In a traditional software product environment, a successful product manager hears about problems from users, but is very skeptical about problems reported by developers or the set of solutions they present, and knows to limit the possible set of solutions to those that don’t decrease the user base or create a reputation of indifference to existing users’ concerns. If the only available developers are ones who will jettison the historical user base, is that really a reason to proceed anyway?

(I developed these opinions from having previously been an active developer over a long period on openHAB, ESH, 1.x and 2.x codebases, and as a user using home automation in three houses.)

5 Likes

@yves Are you willing to financially fund an Anel 2 binding?
Depends on the price.

I’m not against it, yet my current focus for time and money these days goes to support a few other communities; mosty to teach children programming. That does not mean don’t value the work that happens here.
And yes one of the things I’m promoting to youngsters and students is find some open source project to help out and learn at the same time.

As a community I do think it’s a bad idea that only 1.x bindings are upgraded if someone wants to pay to upgrade it. I much rather pay Openhab as a community to support the website and other infrastructure. And if I do, I would pay for a 3.x version , instead of a 2.x version that is outdated before we even start…

And if we don’t provide an appealing solutions for new users, this product will die with its old user base.

at this moment Openhab is at the so called chasm.
We have innovators and we have early adopters.

We want to attract the early majority.
This has long been documented how to do that.
Read Geoffrey Moore excellent book on strategies on how to do ot.

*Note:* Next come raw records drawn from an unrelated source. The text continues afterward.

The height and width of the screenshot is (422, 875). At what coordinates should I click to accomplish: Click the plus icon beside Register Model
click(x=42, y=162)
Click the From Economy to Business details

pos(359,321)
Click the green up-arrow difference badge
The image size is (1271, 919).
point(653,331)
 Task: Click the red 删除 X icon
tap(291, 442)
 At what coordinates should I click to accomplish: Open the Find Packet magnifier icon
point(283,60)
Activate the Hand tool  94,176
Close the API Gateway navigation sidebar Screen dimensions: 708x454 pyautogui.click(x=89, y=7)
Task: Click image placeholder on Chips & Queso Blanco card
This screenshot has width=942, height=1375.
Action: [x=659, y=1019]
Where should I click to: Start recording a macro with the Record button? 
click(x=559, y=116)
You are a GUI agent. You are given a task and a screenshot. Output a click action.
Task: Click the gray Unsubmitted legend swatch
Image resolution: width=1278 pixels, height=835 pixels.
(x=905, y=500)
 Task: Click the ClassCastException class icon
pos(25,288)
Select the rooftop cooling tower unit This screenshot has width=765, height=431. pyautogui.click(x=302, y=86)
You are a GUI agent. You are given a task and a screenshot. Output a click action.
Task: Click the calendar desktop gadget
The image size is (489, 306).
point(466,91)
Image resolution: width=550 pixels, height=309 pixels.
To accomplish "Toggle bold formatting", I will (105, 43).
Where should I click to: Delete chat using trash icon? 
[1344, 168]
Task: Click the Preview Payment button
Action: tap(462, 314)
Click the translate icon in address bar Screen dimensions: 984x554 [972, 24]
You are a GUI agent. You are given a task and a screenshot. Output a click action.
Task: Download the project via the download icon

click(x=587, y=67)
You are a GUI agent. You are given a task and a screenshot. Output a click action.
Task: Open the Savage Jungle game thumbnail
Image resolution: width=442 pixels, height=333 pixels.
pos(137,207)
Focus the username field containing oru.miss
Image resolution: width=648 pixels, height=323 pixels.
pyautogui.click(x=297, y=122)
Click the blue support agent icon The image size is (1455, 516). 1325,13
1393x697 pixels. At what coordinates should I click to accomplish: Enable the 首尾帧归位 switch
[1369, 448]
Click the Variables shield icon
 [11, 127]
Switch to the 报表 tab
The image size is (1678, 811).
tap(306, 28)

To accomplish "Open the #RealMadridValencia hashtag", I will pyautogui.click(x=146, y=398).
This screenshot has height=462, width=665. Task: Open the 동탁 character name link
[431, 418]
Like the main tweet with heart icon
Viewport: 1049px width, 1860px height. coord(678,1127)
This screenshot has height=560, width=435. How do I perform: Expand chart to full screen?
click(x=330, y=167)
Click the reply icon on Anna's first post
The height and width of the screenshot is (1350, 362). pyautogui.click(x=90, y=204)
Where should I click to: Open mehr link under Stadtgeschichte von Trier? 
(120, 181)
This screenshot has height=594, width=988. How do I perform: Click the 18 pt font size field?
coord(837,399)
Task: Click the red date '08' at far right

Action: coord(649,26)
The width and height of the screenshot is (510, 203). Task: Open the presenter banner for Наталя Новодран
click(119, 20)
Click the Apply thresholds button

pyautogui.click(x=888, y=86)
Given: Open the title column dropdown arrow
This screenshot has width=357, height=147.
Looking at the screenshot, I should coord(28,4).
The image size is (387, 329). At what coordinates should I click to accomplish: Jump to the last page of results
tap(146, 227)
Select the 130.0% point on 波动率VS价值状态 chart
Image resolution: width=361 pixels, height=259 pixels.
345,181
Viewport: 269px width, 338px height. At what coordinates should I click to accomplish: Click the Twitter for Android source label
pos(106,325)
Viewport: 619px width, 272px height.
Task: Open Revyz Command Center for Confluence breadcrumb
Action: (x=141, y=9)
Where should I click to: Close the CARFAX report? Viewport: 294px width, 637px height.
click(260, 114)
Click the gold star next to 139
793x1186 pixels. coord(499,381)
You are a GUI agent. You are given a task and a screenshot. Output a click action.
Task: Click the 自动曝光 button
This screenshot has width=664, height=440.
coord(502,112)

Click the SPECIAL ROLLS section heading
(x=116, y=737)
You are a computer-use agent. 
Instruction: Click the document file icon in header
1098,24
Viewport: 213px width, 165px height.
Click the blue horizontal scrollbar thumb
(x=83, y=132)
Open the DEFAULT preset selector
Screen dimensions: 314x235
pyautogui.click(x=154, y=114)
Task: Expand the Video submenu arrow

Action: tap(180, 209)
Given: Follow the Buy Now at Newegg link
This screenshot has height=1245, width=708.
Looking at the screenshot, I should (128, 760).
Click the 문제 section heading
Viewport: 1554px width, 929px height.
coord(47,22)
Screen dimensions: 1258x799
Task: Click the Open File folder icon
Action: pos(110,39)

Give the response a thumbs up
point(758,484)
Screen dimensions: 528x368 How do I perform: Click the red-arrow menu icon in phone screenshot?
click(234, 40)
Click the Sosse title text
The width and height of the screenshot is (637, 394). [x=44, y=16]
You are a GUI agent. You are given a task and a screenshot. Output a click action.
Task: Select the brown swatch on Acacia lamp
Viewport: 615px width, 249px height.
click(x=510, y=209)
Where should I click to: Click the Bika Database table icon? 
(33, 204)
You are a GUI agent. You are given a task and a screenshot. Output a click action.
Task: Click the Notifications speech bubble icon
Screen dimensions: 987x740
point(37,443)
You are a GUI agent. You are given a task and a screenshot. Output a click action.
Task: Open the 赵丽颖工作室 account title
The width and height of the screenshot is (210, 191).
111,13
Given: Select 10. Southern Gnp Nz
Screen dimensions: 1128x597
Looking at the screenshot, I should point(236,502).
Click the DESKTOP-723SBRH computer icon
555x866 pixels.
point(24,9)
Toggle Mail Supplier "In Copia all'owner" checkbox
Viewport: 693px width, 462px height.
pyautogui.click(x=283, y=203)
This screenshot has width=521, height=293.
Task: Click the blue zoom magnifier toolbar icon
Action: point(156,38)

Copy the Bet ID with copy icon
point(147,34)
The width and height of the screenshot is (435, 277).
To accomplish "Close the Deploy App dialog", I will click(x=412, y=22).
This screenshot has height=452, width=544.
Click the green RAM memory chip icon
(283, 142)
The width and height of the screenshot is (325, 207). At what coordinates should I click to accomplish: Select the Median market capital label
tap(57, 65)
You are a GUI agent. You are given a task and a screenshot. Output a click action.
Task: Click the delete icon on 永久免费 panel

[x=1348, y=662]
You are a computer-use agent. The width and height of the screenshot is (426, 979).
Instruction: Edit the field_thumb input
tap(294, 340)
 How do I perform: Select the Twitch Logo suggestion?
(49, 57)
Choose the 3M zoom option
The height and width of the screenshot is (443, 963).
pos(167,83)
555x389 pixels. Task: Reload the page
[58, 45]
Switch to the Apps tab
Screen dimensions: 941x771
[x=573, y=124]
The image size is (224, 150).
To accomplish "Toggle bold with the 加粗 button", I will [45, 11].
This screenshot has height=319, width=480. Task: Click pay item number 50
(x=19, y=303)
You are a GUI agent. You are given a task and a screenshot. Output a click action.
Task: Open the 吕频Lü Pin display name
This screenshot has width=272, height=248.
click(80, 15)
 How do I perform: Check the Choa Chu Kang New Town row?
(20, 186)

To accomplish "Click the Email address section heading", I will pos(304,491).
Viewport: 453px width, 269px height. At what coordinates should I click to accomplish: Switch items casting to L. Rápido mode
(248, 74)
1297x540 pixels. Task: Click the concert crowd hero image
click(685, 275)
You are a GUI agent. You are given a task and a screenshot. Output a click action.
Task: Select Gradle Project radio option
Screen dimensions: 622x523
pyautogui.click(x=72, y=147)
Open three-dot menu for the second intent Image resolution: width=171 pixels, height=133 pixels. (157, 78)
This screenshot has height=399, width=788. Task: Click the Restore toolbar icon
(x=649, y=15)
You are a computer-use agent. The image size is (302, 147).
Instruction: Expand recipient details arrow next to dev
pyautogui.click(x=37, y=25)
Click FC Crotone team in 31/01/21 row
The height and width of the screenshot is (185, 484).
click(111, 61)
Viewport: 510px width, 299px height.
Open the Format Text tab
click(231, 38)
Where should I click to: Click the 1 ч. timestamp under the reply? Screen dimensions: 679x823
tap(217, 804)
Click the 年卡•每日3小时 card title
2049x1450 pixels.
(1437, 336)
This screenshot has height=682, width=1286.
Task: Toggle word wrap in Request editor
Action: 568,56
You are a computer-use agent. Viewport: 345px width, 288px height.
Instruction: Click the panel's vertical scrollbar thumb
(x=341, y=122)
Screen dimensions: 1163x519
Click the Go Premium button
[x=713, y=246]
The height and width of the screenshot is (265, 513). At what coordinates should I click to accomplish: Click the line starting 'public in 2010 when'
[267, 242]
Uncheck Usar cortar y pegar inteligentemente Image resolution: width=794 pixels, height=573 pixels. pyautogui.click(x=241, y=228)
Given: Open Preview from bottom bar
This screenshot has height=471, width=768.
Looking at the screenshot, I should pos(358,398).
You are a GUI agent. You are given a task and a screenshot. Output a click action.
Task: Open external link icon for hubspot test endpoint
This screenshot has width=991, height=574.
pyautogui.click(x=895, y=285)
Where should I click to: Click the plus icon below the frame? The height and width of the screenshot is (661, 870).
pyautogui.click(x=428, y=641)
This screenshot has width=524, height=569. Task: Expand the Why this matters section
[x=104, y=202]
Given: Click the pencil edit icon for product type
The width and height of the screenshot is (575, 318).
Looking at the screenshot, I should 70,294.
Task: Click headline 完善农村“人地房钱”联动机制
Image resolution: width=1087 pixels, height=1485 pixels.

one important thing is offer a full solution, that helps new users to make stuff work and make it work without much troubels.
Hence we need stable working versions for these people.

I think many people propose idea’s that do support that.
What I read in your proposals here and in other discussions is you want to leave old users behind in favor of new ones.
wel one of the things that early majority people do, is they ask around, yes they trust mostly also early majority people, they only want to jump to the market leader.
that way they feel there will be a lot of support alsofrom other “vendor”/technologies etc.

With the current number of bindings Openhab does a great job.
And that gives a great impression to early majority people.
now these people also look around to hear what the innovators and early adopters say.
if they leave because they are badly treated (as in we don’t care about you and your bindings) the early majority won’t trust Openhab and wont’ make the jump.

I heard no one say, we don’t want to move on. Everyone I read, said please move on. yet start by finish what you started. And let’s find a way to support the old 1.x bindings.

We have proposed solutions for the actions and the persistence. That’s great. One no two steps closer. let’s starts doing that. And then gradually look what is left.
and yes please lets find out what is used.

2 Likes

I don’t think that the binding interface will change much from OH2 -> OH3.
It’s more the configuration part and the REST interface.

OH1 <—> OH2/3 can be connected via MQTT. The eventbus hasn’t changed. That requires OH1 users to configure a few things multiple times, but at least the bindings keep working and keep reporting to the new runtime. I do not see many other solutions.

I guess to port one binding you need a day as an experienced developer. Because you are experienced you are also expensive unfortunately (== you loose a lot of money by not working for your clients but for bindings that you will never use). So Kais assumption that OH1 bindings will be migrated until end of the year is rather not happening, so we might want to concentrate on the first proposal.